Requirements: Edit the material below by changing "hamburger menu" to "main menu" and leaving everything else the same.

** Begin Data records **

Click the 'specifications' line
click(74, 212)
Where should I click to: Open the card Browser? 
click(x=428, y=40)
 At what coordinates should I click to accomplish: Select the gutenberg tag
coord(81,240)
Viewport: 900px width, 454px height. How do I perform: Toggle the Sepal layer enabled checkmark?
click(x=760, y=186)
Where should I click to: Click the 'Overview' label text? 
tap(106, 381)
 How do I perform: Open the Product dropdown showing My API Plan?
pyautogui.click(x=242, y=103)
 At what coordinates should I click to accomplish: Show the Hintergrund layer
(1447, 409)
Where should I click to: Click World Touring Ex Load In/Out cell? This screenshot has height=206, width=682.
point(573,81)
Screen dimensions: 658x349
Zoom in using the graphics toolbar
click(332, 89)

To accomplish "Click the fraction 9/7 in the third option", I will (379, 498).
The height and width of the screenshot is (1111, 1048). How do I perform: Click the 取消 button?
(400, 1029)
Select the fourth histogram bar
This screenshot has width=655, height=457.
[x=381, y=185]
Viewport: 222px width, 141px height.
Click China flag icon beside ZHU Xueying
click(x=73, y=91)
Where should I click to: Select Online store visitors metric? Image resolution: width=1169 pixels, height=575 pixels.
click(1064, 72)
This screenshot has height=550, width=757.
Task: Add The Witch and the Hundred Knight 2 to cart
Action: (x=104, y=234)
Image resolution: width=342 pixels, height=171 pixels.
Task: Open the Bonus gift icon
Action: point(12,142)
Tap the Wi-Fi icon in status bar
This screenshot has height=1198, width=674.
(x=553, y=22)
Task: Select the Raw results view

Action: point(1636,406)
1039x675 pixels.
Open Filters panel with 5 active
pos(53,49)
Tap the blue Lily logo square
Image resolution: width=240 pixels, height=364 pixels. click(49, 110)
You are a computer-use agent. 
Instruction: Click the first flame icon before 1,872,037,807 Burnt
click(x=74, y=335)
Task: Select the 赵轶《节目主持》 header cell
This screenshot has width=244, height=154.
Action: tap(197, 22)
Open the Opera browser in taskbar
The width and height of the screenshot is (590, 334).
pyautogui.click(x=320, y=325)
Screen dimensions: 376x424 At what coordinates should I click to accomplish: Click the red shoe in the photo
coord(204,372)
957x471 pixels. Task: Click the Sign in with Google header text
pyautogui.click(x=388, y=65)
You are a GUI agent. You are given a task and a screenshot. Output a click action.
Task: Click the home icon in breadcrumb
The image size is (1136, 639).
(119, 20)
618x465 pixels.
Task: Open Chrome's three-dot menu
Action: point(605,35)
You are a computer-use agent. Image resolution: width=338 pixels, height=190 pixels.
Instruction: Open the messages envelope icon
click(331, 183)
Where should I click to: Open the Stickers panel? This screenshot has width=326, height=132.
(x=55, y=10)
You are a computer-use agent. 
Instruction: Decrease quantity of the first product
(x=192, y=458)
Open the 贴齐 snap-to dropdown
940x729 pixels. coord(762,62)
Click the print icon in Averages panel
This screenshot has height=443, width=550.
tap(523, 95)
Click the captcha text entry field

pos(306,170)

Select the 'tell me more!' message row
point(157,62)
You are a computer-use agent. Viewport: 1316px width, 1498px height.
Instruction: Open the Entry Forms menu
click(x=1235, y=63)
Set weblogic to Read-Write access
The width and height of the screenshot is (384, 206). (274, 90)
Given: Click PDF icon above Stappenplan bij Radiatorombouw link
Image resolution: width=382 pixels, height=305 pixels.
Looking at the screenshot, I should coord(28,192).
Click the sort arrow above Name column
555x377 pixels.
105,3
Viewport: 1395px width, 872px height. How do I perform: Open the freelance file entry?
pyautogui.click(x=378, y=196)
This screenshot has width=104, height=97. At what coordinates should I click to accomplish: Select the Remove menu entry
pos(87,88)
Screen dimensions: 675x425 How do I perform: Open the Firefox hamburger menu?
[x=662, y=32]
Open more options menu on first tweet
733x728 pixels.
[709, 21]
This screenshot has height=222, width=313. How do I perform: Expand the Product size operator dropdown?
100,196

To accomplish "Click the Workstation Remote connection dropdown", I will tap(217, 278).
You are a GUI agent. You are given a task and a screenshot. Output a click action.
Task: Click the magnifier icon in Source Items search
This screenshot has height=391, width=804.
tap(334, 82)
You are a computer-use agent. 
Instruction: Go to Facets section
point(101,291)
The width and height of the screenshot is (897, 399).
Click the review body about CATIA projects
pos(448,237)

** End Data records **

Exercise answer:
Click the 'specifications' line
click(74, 212)
Where should I click to: Open the card Browser? 
click(x=428, y=40)
 At what coordinates should I click to accomplish: Select the gutenberg tag
coord(81,240)
Viewport: 900px width, 454px height. How do I perform: Toggle the Sepal layer enabled checkmark?
click(x=760, y=186)
Where should I click to: Click the 'Overview' label text? 
tap(106, 381)
 How do I perform: Open the Product dropdown showing My API Plan?
pyautogui.click(x=242, y=103)
 At what coordinates should I click to accomplish: Show the Hintergrund layer
(1447, 409)
Where should I click to: Click World Touring Ex Load In/Out cell? This screenshot has height=206, width=682.
point(573,81)
Screen dimensions: 658x349
Zoom in using the graphics toolbar
click(332, 89)

To accomplish "Click the fraction 9/7 in the third option", I will (379, 498).
The height and width of the screenshot is (1111, 1048). How do I perform: Click the 取消 button?
(400, 1029)
Select the fourth histogram bar
This screenshot has width=655, height=457.
[x=381, y=185]
Viewport: 222px width, 141px height.
Click China flag icon beside ZHU Xueying
click(x=73, y=91)
Where should I click to: Select Online store visitors metric? Image resolution: width=1169 pixels, height=575 pixels.
click(1064, 72)
This screenshot has height=550, width=757.
Task: Add The Witch and the Hundred Knight 2 to cart
Action: (x=104, y=234)
Image resolution: width=342 pixels, height=171 pixels.
Task: Open the Bonus gift icon
Action: point(12,142)
Tap the Wi-Fi icon in status bar
This screenshot has height=1198, width=674.
(x=553, y=22)
Task: Select the Raw results view

Action: point(1636,406)
1039x675 pixels.
Open Filters panel with 5 active
pos(53,49)
Tap the blue Lily logo square
Image resolution: width=240 pixels, height=364 pixels. click(49, 110)
You are a computer-use agent. 
Instruction: Click the first flame icon before 1,872,037,807 Burnt
click(x=74, y=335)
Task: Select the 赵轶《节目主持》 header cell
This screenshot has width=244, height=154.
Action: tap(197, 22)
Open the Opera browser in taskbar
The width and height of the screenshot is (590, 334).
pyautogui.click(x=320, y=325)
Screen dimensions: 376x424 At what coordinates should I click to accomplish: Click the red shoe in the photo
coord(204,372)
957x471 pixels. Task: Click the Sign in with Google header text
pyautogui.click(x=388, y=65)
You are a GUI agent. You are given a task and a screenshot. Output a click action.
Task: Click the home icon in breadcrumb
The image size is (1136, 639).
(119, 20)
618x465 pixels.
Task: Open Chrome's three-dot menu
Action: point(605,35)
You are a computer-use agent. Image resolution: width=338 pixels, height=190 pixels.
Instruction: Open the messages envelope icon
click(331, 183)
Where should I click to: Open the Stickers panel? This screenshot has width=326, height=132.
(x=55, y=10)
You are a computer-use agent. 
Instruction: Decrease quantity of the first product
(x=192, y=458)
Open the 贴齐 snap-to dropdown
940x729 pixels. coord(762,62)
Click the print icon in Averages panel
This screenshot has height=443, width=550.
tap(523, 95)
Click the captcha text entry field

pos(306,170)

Select the 'tell me more!' message row
point(157,62)
You are a computer-use agent. Viewport: 1316px width, 1498px height.
Instruction: Open the Entry Forms menu
click(x=1235, y=63)
Set weblogic to Read-Write access
The width and height of the screenshot is (384, 206). (274, 90)
Given: Click PDF icon above Stappenplan bij Radiatorombouw link
Image resolution: width=382 pixels, height=305 pixels.
Looking at the screenshot, I should coord(28,192).
Click the sort arrow above Name column
555x377 pixels.
105,3
Viewport: 1395px width, 872px height. How do I perform: Open the freelance file entry?
pyautogui.click(x=378, y=196)
This screenshot has width=104, height=97. At what coordinates should I click to accomplish: Select the Remove menu entry
pos(87,88)
Screen dimensions: 675x425 How do I perform: Open the Firefox main menu?
[x=662, y=32]
Open more options menu on first tweet
733x728 pixels.
[709, 21]
This screenshot has height=222, width=313. How do I perform: Expand the Product size operator dropdown?
100,196

To accomplish "Click the Workstation Remote connection dropdown", I will tap(217, 278).
You are a GUI agent. You are given a task and a screenshot. Output a click action.
Task: Click the magnifier icon in Source Items search
This screenshot has height=391, width=804.
tap(334, 82)
You are a computer-use agent. 
Instruction: Go to Facets section
point(101,291)
The width and height of the screenshot is (897, 399).
Click the review body about CATIA projects
pos(448,237)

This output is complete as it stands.